[Problem]
The whole listing below must be repeated exactly.

═══ Working data ═══

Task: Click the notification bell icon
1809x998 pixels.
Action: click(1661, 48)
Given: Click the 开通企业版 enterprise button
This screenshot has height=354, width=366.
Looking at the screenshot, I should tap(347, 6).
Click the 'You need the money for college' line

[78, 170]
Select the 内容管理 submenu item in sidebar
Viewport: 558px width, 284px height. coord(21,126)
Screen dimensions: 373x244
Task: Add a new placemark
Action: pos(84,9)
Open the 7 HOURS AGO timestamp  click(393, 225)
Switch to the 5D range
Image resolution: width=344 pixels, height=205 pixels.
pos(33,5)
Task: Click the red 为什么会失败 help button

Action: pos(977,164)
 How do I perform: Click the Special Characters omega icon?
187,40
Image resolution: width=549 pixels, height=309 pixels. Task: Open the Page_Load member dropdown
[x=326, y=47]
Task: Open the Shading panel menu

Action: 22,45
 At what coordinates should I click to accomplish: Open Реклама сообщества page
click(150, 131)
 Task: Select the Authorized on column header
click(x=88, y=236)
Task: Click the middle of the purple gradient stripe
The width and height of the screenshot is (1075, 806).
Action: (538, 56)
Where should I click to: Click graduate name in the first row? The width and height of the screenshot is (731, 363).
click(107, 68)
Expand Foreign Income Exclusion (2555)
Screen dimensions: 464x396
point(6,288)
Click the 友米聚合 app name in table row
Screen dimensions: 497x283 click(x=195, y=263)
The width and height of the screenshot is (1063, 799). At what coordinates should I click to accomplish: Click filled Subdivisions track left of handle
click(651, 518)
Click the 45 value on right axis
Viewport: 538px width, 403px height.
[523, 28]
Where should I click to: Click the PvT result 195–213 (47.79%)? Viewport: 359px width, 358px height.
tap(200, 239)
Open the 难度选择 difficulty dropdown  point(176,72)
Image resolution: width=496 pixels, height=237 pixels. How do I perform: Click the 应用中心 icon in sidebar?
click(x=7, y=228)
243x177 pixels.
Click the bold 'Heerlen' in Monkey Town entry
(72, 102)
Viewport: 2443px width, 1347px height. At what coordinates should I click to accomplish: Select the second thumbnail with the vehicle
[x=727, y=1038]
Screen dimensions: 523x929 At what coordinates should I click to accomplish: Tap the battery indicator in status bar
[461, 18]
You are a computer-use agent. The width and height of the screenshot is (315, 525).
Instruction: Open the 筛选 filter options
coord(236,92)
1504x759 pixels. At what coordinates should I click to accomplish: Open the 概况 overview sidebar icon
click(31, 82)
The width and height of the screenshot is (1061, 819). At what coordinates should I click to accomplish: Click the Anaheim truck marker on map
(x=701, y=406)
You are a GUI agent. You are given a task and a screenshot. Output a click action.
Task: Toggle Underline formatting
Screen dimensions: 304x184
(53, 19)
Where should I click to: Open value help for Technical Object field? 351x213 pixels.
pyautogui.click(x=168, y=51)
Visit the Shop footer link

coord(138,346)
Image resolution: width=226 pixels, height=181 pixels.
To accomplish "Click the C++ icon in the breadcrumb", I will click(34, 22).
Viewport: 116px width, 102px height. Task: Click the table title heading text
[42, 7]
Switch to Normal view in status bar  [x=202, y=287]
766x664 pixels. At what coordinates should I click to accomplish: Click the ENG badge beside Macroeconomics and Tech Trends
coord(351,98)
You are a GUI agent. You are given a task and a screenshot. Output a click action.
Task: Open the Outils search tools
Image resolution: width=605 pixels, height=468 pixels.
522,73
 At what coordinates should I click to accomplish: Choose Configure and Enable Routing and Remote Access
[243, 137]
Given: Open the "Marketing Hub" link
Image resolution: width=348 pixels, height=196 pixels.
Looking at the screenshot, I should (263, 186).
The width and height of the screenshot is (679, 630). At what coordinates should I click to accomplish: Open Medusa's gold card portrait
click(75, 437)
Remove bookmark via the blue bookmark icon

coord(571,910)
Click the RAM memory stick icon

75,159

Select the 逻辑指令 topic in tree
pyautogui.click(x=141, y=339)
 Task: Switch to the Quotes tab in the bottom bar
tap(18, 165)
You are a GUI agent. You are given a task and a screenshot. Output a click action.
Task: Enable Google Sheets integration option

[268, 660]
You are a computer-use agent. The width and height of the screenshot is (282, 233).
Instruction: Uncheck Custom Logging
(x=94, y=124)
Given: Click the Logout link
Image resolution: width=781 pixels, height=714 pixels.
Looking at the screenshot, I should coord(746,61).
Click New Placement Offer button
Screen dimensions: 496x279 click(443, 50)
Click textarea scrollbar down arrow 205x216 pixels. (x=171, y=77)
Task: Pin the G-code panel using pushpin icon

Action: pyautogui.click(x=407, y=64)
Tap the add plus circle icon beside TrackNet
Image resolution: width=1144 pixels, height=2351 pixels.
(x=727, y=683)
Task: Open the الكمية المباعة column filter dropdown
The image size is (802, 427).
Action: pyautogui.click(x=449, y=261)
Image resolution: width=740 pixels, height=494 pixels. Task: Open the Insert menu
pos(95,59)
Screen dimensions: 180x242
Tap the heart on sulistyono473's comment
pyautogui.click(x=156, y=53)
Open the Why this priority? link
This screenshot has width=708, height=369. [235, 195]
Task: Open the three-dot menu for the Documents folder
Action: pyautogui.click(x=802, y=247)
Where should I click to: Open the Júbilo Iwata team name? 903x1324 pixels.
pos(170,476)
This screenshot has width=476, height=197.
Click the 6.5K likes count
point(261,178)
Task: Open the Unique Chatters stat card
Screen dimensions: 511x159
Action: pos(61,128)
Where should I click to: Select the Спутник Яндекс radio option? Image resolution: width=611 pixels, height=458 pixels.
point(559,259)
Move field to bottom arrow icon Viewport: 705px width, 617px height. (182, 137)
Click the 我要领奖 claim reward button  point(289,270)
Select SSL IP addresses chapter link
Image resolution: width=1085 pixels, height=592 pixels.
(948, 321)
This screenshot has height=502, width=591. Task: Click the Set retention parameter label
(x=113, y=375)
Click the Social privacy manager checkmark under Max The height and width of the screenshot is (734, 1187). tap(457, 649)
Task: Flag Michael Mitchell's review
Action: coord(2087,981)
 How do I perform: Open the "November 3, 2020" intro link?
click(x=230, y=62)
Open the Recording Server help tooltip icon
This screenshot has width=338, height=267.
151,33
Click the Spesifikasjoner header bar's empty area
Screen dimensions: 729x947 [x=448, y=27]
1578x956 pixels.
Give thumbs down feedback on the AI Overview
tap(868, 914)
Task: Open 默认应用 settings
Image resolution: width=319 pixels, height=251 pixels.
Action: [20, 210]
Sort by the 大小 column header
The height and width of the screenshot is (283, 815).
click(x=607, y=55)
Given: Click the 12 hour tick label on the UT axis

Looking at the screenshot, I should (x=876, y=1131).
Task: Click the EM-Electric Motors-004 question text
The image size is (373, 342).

═══

[Answer for the task]
Task: Click the notification bell icon
1809x998 pixels.
Action: click(1661, 48)
Given: Click the 开通企业版 enterprise button
This screenshot has height=354, width=366.
Looking at the screenshot, I should tap(347, 6).
Click the 'You need the money for college' line

[78, 170]
Select the 内容管理 submenu item in sidebar
Viewport: 558px width, 284px height. coord(21,126)
Screen dimensions: 373x244
Task: Add a new placemark
Action: pos(84,9)
Open the 7 HOURS AGO timestamp  click(393, 225)
Switch to the 5D range
Image resolution: width=344 pixels, height=205 pixels.
pos(33,5)
Task: Click the red 为什么会失败 help button

Action: pos(977,164)
 How do I perform: Click the Special Characters omega icon?
187,40
Image resolution: width=549 pixels, height=309 pixels. Task: Open the Page_Load member dropdown
[x=326, y=47]
Task: Open the Shading panel menu

Action: 22,45
 At what coordinates should I click to accomplish: Open Реклама сообщества page
click(150, 131)
 Task: Select the Authorized on column header
click(x=88, y=236)
Task: Click the middle of the purple gradient stripe
The width and height of the screenshot is (1075, 806).
Action: (538, 56)
Where should I click to: Click graduate name in the first row? The width and height of the screenshot is (731, 363).
click(107, 68)
Expand Foreign Income Exclusion (2555)
Screen dimensions: 464x396
point(6,288)
Click the 友米聚合 app name in table row
Screen dimensions: 497x283 click(x=195, y=263)
The width and height of the screenshot is (1063, 799). At what coordinates should I click to accomplish: Click filled Subdivisions track left of handle
click(651, 518)
Click the 45 value on right axis
Viewport: 538px width, 403px height.
[523, 28]
Where should I click to: Click the PvT result 195–213 (47.79%)? Viewport: 359px width, 358px height.
tap(200, 239)
Open the 难度选择 difficulty dropdown  point(176,72)
Image resolution: width=496 pixels, height=237 pixels. How do I perform: Click the 应用中心 icon in sidebar?
click(x=7, y=228)
243x177 pixels.
Click the bold 'Heerlen' in Monkey Town entry
(72, 102)
Viewport: 2443px width, 1347px height. At what coordinates should I click to accomplish: Select the second thumbnail with the vehicle
[x=727, y=1038]
Screen dimensions: 523x929 At what coordinates should I click to accomplish: Tap the battery indicator in status bar
[461, 18]
You are a computer-use agent. The width and height of the screenshot is (315, 525).
Instruction: Open the 筛选 filter options
coord(236,92)
1504x759 pixels. At what coordinates should I click to accomplish: Open the 概况 overview sidebar icon
click(31, 82)
The width and height of the screenshot is (1061, 819). At what coordinates should I click to accomplish: Click the Anaheim truck marker on map
(x=701, y=406)
You are a GUI agent. You are given a task and a screenshot. Output a click action.
Task: Toggle Underline formatting
Screen dimensions: 304x184
(53, 19)
Where should I click to: Open value help for Technical Object field? 351x213 pixels.
pyautogui.click(x=168, y=51)
Visit the Shop footer link

coord(138,346)
Image resolution: width=226 pixels, height=181 pixels.
To accomplish "Click the C++ icon in the breadcrumb", I will click(34, 22).
Viewport: 116px width, 102px height. Task: Click the table title heading text
[42, 7]
Switch to Normal view in status bar  [x=202, y=287]
766x664 pixels. At what coordinates should I click to accomplish: Click the ENG badge beside Macroeconomics and Tech Trends
coord(351,98)
You are a GUI agent. You are given a task and a screenshot. Output a click action.
Task: Open the Outils search tools
Image resolution: width=605 pixels, height=468 pixels.
522,73
 At what coordinates should I click to accomplish: Choose Configure and Enable Routing and Remote Access
[243, 137]
Given: Open the "Marketing Hub" link
Image resolution: width=348 pixels, height=196 pixels.
Looking at the screenshot, I should (263, 186).
The width and height of the screenshot is (679, 630). At what coordinates should I click to accomplish: Open Medusa's gold card portrait
click(75, 437)
Remove bookmark via the blue bookmark icon

coord(571,910)
Click the RAM memory stick icon

75,159

Select the 逻辑指令 topic in tree
pyautogui.click(x=141, y=339)
 Task: Switch to the Quotes tab in the bottom bar
tap(18, 165)
You are a GUI agent. You are given a task and a screenshot. Output a click action.
Task: Enable Google Sheets integration option

[268, 660]
You are a computer-use agent. The width and height of the screenshot is (282, 233).
Instruction: Uncheck Custom Logging
(x=94, y=124)
Given: Click the Logout link
Image resolution: width=781 pixels, height=714 pixels.
Looking at the screenshot, I should coord(746,61).
Click New Placement Offer button
Screen dimensions: 496x279 click(443, 50)
Click textarea scrollbar down arrow 205x216 pixels. (x=171, y=77)
Task: Pin the G-code panel using pushpin icon

Action: pyautogui.click(x=407, y=64)
Tap the add plus circle icon beside TrackNet
Image resolution: width=1144 pixels, height=2351 pixels.
(x=727, y=683)
Task: Open the الكمية المباعة column filter dropdown
The image size is (802, 427).
Action: pyautogui.click(x=449, y=261)
Image resolution: width=740 pixels, height=494 pixels. Task: Open the Insert menu
pos(95,59)
Screen dimensions: 180x242
Tap the heart on sulistyono473's comment
pyautogui.click(x=156, y=53)
Open the Why this priority? link
This screenshot has width=708, height=369. [235, 195]
Task: Open the three-dot menu for the Documents folder
Action: pyautogui.click(x=802, y=247)
Where should I click to: Open the Júbilo Iwata team name? 903x1324 pixels.
pos(170,476)
This screenshot has width=476, height=197.
Click the 6.5K likes count
point(261,178)
Task: Open the Unique Chatters stat card
Screen dimensions: 511x159
Action: pos(61,128)
Where should I click to: Select the Спутник Яндекс radio option? Image resolution: width=611 pixels, height=458 pixels.
point(559,259)
Move field to bottom arrow icon Viewport: 705px width, 617px height. (182, 137)
Click the 我要领奖 claim reward button  point(289,270)
Select SSL IP addresses chapter link
Image resolution: width=1085 pixels, height=592 pixels.
(948, 321)
This screenshot has height=502, width=591. Task: Click the Set retention parameter label
(x=113, y=375)
Click the Social privacy manager checkmark under Max The height and width of the screenshot is (734, 1187). tap(457, 649)
Task: Flag Michael Mitchell's review
Action: coord(2087,981)
 How do I perform: Open the "November 3, 2020" intro link?
click(x=230, y=62)
Open the Recording Server help tooltip icon
This screenshot has width=338, height=267.
151,33
Click the Spesifikasjoner header bar's empty area
Screen dimensions: 729x947 [x=448, y=27]
1578x956 pixels.
Give thumbs down feedback on the AI Overview
tap(868, 914)
Task: Open 默认应用 settings
Image resolution: width=319 pixels, height=251 pixels.
Action: [20, 210]
Sort by the 大小 column header
The height and width of the screenshot is (283, 815).
click(x=607, y=55)
Given: Click the 12 hour tick label on the UT axis

Looking at the screenshot, I should (x=876, y=1131).
Task: Click the EM-Electric Motors-004 question text
The image size is (373, 342).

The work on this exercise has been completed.